Saved records
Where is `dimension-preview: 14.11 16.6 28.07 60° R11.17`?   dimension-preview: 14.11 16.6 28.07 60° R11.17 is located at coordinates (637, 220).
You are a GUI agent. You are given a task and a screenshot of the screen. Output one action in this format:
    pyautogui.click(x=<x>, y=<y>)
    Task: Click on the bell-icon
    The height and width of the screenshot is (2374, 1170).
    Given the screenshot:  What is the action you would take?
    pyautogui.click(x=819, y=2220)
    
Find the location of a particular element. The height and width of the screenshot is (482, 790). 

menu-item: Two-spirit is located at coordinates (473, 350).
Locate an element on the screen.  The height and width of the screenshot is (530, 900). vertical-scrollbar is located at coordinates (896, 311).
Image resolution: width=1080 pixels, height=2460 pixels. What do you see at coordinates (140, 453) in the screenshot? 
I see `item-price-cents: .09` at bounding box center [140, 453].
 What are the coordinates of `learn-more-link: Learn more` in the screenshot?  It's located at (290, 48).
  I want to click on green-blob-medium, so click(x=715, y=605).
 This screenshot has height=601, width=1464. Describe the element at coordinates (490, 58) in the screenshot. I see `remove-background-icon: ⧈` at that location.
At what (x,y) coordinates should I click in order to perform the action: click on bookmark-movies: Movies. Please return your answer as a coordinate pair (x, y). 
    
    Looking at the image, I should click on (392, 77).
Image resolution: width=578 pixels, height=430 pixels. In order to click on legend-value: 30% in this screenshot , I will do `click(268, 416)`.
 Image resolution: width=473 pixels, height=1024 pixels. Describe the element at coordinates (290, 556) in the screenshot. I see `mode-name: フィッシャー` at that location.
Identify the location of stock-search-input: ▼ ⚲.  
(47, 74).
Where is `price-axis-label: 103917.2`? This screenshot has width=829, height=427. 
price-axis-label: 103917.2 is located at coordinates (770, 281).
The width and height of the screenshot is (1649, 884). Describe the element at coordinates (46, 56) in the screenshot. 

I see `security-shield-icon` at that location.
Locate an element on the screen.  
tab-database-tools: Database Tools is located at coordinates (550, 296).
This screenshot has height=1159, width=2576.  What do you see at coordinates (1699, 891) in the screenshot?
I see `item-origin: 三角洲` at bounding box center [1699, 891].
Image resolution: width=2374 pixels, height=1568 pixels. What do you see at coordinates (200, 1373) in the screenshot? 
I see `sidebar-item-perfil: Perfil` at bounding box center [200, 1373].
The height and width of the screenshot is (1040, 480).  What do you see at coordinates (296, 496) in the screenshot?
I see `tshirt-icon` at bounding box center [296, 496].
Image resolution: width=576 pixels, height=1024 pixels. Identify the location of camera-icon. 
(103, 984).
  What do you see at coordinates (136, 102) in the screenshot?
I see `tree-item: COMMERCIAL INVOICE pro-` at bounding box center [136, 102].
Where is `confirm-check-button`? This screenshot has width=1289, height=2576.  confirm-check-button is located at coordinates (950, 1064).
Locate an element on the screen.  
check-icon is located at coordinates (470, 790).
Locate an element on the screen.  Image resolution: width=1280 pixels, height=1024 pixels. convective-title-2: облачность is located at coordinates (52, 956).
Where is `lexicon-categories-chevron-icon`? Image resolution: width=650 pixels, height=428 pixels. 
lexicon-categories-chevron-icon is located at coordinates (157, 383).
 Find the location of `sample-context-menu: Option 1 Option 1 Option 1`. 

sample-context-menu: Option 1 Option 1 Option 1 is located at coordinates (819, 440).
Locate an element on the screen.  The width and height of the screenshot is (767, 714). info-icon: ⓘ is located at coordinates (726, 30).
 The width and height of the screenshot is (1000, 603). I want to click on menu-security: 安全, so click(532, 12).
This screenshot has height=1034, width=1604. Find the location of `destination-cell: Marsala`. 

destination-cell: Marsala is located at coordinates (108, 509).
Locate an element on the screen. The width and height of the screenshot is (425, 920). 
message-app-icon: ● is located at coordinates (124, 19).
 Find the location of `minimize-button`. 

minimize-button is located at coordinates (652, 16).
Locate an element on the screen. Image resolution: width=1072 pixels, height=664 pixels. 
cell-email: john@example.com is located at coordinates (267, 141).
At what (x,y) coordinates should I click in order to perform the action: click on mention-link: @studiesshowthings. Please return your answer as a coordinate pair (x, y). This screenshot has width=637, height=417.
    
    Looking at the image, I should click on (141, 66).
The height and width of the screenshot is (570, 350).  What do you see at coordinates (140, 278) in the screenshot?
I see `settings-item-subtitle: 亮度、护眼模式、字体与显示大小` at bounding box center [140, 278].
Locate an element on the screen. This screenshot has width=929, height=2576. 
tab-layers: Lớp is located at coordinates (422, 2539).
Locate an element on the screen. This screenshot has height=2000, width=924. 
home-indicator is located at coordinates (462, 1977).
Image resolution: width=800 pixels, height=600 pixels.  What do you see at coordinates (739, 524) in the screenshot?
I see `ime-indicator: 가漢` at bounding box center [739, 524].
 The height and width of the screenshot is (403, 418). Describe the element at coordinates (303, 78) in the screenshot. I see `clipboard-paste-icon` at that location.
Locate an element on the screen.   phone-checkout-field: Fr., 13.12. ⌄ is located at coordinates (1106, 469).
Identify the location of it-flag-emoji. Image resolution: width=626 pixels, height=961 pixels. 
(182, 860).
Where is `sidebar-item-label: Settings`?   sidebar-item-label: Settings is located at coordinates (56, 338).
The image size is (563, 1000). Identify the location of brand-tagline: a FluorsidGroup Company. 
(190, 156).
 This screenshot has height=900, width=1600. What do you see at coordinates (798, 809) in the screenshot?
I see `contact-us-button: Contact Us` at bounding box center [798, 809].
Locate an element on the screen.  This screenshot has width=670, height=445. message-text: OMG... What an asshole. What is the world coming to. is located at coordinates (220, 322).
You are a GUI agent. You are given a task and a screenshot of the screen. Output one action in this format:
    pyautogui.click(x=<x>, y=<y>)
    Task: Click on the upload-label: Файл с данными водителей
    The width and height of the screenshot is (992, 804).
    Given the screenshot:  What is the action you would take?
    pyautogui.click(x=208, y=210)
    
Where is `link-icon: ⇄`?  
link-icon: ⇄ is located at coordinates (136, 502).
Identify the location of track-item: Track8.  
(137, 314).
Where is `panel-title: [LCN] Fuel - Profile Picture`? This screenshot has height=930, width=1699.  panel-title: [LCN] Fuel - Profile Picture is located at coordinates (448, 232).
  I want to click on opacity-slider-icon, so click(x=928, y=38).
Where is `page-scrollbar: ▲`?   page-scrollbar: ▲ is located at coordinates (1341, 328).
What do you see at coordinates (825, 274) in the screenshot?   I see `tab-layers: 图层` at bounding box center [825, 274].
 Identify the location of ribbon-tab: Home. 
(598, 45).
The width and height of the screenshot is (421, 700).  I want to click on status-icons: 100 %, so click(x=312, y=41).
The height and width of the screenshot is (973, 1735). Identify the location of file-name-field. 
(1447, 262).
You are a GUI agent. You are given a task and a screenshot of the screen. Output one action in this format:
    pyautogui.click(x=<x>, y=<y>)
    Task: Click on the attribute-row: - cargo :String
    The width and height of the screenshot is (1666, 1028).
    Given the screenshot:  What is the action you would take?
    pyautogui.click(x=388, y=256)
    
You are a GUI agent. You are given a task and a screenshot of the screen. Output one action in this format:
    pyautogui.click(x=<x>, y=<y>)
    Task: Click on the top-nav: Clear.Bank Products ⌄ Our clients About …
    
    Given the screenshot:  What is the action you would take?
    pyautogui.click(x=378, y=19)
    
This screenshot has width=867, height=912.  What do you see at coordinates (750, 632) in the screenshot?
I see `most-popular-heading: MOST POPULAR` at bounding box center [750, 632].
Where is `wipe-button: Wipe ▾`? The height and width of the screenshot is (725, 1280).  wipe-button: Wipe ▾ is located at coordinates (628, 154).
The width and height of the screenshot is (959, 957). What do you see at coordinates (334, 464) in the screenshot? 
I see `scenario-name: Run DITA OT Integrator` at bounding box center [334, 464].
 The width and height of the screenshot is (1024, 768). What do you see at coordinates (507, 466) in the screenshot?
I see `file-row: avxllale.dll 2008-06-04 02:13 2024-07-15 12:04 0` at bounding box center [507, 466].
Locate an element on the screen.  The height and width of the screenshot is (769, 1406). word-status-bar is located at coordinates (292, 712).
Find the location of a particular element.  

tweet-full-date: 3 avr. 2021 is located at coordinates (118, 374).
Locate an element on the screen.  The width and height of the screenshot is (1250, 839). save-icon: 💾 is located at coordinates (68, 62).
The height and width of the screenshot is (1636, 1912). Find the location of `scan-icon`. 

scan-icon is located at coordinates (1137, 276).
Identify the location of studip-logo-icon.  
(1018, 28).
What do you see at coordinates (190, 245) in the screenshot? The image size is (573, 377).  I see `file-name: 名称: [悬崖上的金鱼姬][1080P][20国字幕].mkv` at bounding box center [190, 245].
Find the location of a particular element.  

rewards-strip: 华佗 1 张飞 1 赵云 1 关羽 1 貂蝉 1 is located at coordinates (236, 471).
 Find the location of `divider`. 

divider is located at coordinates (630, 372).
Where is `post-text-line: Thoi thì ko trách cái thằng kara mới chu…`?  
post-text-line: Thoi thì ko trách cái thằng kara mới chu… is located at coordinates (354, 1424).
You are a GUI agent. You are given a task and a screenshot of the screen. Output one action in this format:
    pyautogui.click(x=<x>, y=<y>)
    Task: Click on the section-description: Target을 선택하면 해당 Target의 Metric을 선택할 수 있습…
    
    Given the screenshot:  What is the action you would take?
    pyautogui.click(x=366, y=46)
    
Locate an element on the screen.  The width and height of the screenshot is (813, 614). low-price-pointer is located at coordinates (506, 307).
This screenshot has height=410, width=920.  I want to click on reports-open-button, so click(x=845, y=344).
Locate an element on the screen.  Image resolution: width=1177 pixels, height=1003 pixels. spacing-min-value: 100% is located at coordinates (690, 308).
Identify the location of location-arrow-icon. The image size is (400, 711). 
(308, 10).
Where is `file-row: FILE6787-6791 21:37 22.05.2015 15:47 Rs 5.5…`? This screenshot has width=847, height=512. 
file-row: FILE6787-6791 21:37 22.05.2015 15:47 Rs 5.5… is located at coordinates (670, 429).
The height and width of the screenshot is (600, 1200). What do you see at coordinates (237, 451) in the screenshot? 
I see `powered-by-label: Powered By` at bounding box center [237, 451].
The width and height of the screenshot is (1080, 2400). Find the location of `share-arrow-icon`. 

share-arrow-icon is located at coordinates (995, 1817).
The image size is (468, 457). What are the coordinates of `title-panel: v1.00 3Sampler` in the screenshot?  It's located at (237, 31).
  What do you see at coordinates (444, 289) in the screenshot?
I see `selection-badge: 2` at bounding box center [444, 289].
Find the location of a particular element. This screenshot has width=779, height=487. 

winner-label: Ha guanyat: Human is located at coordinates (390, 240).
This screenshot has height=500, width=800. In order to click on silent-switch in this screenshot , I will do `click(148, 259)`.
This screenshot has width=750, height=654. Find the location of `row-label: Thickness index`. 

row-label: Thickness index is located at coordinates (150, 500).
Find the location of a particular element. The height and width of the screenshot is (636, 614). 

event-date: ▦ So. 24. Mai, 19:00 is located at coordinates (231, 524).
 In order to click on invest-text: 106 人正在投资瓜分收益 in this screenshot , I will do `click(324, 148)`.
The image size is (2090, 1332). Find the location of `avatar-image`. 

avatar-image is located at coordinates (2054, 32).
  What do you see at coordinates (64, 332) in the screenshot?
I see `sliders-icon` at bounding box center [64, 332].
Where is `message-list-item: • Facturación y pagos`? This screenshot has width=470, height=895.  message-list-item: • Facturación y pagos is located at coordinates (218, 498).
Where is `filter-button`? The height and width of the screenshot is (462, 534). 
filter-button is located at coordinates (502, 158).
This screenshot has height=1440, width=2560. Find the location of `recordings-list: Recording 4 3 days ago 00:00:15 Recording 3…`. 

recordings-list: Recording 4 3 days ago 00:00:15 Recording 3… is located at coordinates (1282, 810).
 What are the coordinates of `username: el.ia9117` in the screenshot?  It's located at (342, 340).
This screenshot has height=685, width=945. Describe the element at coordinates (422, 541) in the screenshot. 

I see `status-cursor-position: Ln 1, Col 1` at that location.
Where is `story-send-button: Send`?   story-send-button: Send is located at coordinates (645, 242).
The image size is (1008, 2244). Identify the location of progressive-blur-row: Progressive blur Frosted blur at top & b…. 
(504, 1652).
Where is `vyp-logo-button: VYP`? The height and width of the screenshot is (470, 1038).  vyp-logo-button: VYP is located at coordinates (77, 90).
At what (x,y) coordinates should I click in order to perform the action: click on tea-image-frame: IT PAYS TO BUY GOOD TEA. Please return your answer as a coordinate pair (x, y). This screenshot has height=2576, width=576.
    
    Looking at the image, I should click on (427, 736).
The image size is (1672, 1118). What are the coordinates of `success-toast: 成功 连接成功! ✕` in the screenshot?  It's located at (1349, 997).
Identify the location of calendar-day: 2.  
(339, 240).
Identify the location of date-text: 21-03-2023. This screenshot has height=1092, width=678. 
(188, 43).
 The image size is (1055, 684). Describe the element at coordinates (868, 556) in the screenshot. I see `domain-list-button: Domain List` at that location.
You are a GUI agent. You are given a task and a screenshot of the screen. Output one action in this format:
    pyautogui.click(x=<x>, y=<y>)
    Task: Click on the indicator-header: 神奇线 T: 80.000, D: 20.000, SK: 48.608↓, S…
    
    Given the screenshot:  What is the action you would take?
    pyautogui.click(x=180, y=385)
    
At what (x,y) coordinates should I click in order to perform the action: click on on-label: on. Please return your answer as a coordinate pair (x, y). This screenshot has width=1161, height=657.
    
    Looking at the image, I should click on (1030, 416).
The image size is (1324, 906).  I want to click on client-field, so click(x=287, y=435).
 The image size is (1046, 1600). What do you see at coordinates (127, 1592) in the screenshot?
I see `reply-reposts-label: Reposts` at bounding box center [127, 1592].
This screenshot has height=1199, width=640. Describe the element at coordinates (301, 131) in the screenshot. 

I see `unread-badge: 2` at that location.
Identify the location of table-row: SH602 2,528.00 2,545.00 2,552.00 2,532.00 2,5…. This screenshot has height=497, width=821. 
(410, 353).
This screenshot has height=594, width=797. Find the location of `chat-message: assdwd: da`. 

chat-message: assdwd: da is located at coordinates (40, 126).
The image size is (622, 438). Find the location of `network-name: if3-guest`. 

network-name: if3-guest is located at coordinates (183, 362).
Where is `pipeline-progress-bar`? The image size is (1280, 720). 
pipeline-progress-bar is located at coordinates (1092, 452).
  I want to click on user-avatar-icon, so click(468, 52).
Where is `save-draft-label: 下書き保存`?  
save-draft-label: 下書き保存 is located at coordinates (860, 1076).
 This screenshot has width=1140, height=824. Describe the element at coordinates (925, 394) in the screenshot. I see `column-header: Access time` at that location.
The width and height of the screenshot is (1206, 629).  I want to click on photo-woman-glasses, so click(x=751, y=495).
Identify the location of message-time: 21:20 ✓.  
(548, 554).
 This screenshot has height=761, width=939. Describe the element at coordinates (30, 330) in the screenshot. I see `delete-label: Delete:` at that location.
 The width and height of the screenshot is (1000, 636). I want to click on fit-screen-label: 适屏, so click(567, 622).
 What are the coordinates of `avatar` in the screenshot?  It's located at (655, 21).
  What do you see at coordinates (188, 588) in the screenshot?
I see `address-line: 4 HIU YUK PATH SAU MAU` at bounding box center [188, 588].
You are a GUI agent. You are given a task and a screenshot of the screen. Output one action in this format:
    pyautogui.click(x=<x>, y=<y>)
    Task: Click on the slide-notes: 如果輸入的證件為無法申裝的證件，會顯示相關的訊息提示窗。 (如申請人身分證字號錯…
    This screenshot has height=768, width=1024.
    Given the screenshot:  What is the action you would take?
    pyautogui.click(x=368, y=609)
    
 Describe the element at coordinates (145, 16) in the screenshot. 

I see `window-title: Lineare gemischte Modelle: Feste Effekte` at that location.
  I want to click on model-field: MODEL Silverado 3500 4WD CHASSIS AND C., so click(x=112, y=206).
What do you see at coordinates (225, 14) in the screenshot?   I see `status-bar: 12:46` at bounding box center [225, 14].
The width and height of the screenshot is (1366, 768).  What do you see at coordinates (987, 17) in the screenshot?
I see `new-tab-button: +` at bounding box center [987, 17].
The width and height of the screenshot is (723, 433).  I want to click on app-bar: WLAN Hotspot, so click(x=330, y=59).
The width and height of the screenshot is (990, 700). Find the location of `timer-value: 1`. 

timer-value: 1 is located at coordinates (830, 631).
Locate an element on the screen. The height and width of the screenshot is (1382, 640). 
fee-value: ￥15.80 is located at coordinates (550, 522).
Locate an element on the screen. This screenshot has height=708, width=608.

EXERCISE DESCRIPTION
Copy out the data above word for word, starting at the line that contains "Identify the location of message-time: 21:20" and stopping after the line that contains "center [188, 588].".

TASK OUTPUT
Identify the location of message-time: 21:20 ✓.  
(548, 554).
 This screenshot has height=761, width=939. Describe the element at coordinates (30, 330) in the screenshot. I see `delete-label: Delete:` at that location.
 The width and height of the screenshot is (1000, 636). I want to click on fit-screen-label: 适屏, so click(567, 622).
 What are the coordinates of `avatar` in the screenshot?  It's located at (655, 21).
  What do you see at coordinates (188, 588) in the screenshot?
I see `address-line: 4 HIU YUK PATH SAU MAU` at bounding box center [188, 588].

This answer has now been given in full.